No início de março a Agência Nacional de Vigilância Sanitária (Anvisa) aprovou uma mudança do volume do frasco da vacina CoronaVac, até então o frasco utilizado tinha capacidade para 6,2 mililitros (ml) de líquido. A agência autorizou o uso de um novo recipiente com 5,7 ml, a decisão foi motivada por um pedido do próprio Butantan para evitar desperdício. Cada frasco da vacina continua contendo dez doses segundo o Butantan, conforme aprovado na autorização de uso emergencial emitida pela Anvisa e na bula da vacina. Na ocasião, a mudança foi solicitada porque o Instituto identificou que, em vez das dez doses previstas, com o volume de 6,2 ml seria possível tirar 11 ou até mesmo 12 doses, situação foi detectada em 92,8% dos lotes.

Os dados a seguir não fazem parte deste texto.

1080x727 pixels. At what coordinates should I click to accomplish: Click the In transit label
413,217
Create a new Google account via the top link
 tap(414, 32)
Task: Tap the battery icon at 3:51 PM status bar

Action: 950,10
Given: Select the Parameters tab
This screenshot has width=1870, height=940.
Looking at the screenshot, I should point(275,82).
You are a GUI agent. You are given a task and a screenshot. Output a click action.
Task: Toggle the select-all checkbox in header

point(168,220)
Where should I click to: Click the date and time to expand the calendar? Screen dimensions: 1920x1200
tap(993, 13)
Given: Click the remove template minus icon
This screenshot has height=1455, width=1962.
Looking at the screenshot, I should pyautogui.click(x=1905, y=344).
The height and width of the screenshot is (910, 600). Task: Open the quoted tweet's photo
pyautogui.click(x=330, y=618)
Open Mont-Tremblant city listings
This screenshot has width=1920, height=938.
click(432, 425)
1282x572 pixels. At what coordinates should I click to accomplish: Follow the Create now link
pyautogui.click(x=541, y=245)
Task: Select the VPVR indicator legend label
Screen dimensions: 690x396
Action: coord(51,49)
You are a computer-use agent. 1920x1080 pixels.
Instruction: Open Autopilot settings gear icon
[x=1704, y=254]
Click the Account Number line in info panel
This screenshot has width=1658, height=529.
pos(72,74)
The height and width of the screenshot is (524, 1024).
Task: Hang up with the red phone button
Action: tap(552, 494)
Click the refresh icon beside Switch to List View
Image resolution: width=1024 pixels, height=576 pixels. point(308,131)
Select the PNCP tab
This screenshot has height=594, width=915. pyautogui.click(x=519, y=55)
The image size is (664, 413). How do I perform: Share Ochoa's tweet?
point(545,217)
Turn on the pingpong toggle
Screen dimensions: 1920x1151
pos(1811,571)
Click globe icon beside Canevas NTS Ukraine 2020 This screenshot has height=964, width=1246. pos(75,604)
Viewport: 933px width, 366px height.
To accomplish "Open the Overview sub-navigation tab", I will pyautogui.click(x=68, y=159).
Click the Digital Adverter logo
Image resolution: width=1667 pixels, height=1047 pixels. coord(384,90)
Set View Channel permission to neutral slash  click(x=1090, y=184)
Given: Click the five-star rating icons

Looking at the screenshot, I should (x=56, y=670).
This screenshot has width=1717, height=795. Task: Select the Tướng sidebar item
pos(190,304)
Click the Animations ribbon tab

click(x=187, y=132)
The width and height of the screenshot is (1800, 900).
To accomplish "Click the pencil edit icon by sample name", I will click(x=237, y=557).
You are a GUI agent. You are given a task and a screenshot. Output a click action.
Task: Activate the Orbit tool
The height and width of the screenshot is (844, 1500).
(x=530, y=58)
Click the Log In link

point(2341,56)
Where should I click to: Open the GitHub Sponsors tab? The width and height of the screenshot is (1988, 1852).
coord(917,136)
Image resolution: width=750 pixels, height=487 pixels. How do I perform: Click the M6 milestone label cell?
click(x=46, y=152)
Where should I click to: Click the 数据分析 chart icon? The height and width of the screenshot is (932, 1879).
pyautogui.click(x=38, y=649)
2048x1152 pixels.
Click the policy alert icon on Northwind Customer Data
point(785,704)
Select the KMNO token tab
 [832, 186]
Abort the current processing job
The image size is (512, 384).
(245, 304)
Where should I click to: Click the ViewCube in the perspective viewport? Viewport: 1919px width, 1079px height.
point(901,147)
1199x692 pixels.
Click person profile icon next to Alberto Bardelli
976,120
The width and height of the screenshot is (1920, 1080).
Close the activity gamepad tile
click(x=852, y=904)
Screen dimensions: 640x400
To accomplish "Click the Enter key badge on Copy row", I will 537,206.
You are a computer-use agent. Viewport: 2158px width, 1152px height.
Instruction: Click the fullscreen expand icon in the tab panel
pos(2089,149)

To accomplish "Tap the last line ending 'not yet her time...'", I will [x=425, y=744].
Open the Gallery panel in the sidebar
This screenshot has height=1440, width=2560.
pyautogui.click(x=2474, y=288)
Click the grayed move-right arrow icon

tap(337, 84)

Antes, em fevereiro, a Anvisa chamou a atenção para os cuidados referentes à administração da vacina CoronaVac apresentada em frasco de 5 ml. O objetivo era prevenir a ocorrência de eventuais erros. Os profissionais de saúde envolvidos na aplicação do produto devem se certificar de que o volume a ser aspirado do frasco multidose é de 0,5 ml por indivíduo, de modo que cada um receba somente a dose exata e necessária. Ademais, todas as doses devem ser utilizadas num prazo de até oito horas após a abertura do frasco multidose, desde que ele seja mantido em condições assépticas e sob temperatura entre +2°C e +8°C. Essa medida visa garantir as propriedades do imunizante, uma vez que a vacina não contém conservantes.